Juste avant le week-end, les polices cantonales ont reçu un courrier venu de Berne: depuis le vendredi 5 septembre, les agents suisses n’ont plus le droit d’indiquer comme critère la couleur de peau d’une personne recherchée dans le système national Ripol, a annoncé l’Office fédéral de la police (Fedpol) dans une note interne consultée par Blick.
Le système Ripol centralise les avis de recherche et signalements en Suisse pour les personnes disparues, recherchées, expulsées ou dangereuses, ainsi que les objets liés à des infractions non élucidées. Selon la note interne, une «plainte officielle» a contraint la Confédération à supprimer cette catégorie.
La décision aurait été mûrement réfléchie. Dans la note, il est précisé que la mention de la couleur de peau doit être «critiquement remise en question dans la société complexe d’aujourd’hui». Considéré variable selon les perceptions, cette catégorie ne constitue pas un élément fiable d’identification. Contacté par Blick, Fedpol confirme le changement.
Plainte d'une autorité étrangère
Dans les rangs policiers, la décision fait grincer des dents, a appris Blick. Les enquêteurs craignent d'être inutilement limités dans leur recherche. De son côté, Berne relativise: la couleur de peau figurait de toute façon rarement dans les signalements. «La couleur de peau est mentionnée comme une catégorie de description dans les signalements depuis un certain temps», explique Fedpol à la demande de Blick.
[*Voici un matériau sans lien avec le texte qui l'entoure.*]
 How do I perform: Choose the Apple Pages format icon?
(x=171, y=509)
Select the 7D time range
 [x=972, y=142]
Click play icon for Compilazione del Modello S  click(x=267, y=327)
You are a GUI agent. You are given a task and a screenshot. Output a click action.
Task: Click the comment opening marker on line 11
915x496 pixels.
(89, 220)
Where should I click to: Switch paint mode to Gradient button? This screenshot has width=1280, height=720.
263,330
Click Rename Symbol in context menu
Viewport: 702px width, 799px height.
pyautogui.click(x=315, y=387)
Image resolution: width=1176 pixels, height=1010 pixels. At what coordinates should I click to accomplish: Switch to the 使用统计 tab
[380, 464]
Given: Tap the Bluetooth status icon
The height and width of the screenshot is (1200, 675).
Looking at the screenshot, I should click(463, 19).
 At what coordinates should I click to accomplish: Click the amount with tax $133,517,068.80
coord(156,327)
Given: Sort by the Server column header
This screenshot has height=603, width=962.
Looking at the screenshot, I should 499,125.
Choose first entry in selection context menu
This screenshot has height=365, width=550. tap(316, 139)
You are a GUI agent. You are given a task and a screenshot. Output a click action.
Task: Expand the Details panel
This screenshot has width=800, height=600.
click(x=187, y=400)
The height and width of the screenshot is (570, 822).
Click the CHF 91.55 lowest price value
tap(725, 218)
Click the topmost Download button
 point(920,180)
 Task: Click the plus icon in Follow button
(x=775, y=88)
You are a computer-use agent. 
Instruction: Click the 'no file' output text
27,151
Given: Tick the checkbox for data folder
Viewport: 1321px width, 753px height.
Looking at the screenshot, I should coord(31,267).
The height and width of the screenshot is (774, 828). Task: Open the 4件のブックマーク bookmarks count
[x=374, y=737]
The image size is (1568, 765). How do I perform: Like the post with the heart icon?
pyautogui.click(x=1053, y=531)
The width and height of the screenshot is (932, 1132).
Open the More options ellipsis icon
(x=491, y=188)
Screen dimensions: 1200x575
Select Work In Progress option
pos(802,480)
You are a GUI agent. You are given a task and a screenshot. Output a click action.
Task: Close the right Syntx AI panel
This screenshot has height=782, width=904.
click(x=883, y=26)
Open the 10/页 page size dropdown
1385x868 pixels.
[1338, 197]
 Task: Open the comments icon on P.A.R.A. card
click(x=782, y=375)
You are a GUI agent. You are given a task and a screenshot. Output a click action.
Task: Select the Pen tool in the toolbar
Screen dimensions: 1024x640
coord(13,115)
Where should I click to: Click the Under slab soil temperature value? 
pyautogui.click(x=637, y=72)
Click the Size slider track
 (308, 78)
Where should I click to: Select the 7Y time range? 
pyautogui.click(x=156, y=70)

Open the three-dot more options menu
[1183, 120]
Mais l'office fédéral l'assure: la couleur de peau était mentionnée dans moins d'1% des entrées Ripol.
L’expérience partagée avec des services étrangers a également montré que ce critère n’était pas utilisé dans les systèmes de recherche internationaux, où il est jugé imprécis. «D’autant plus à l’heure où les images des auteurs présumés sont de plus en plus disponibles», précise Fedpol.
Quant à la «plainte officielle» évoquée dans le courrier adressé aux polices cantonales, elle émane d’une autorité étrangère, indique Fedpol à Blick. La Confédération assure toutefois avoir déjà évalué la pertinence de cette pratique avant même de recevoir ce rappel de l’étranger.
Les polices cantonales se taisent
Les polices cantonales, elles, restent discrètes. La police zurichoise confirme simplement avoir été informée vendredi dernier des nouvelles directives. «Il n’y a rien de plus à ajouter», a-t-elle indiqué. Les corps de police argovien et bernois confirment également la mesure. La police bernoise souligne toutefois qu’il est encore trop tôt pour dire si, et dans quelle mesure, cette décision aura un impact sur son travail.
Il n'est pas non plus précisé si les cantons ont été impliqués dans la décision qui, selon Fedpol, a été prise dès l'été. Comme l'écrit la Confédération, il y a certes un «échange continu» avec les polices cantonales. Il faudrait donc encore clarifier si l'abolition nécessite un élément alternatif ou complémentaire.
Le profilage racial au cœur des débats
En Suisse, la question du profilage racial agite le débat public depuis longtemps. Il désigne des contrôles ou signalements fondés surtout sur la couleur de peau, la religion ou la nationalité. Dès 2017, une étude commandée par la Ville de Zurich au Centre suisse de compétence pour les droits humains avait rappelé qu’une description ne devait jamais reposer uniquement sur la peau ou sur une origine supposée.
L’affaire avait été relancée par le contrôle, en 2015, Wa Baile – un binational suisse et kenyan – à la gare centrale de Zurich. Son traitement avait provoqué une vague d’indignation. En 2021, un groupe de travail de l’ONU critiquait encore la formation des policiers helvétiques, jugée insuffisante pour prévenir efficacement le profilage racial. En 2024, la Cour européenne des droits de l'homme (CEDH) avait condamné la Suisse dans l'affaire Wa Baile.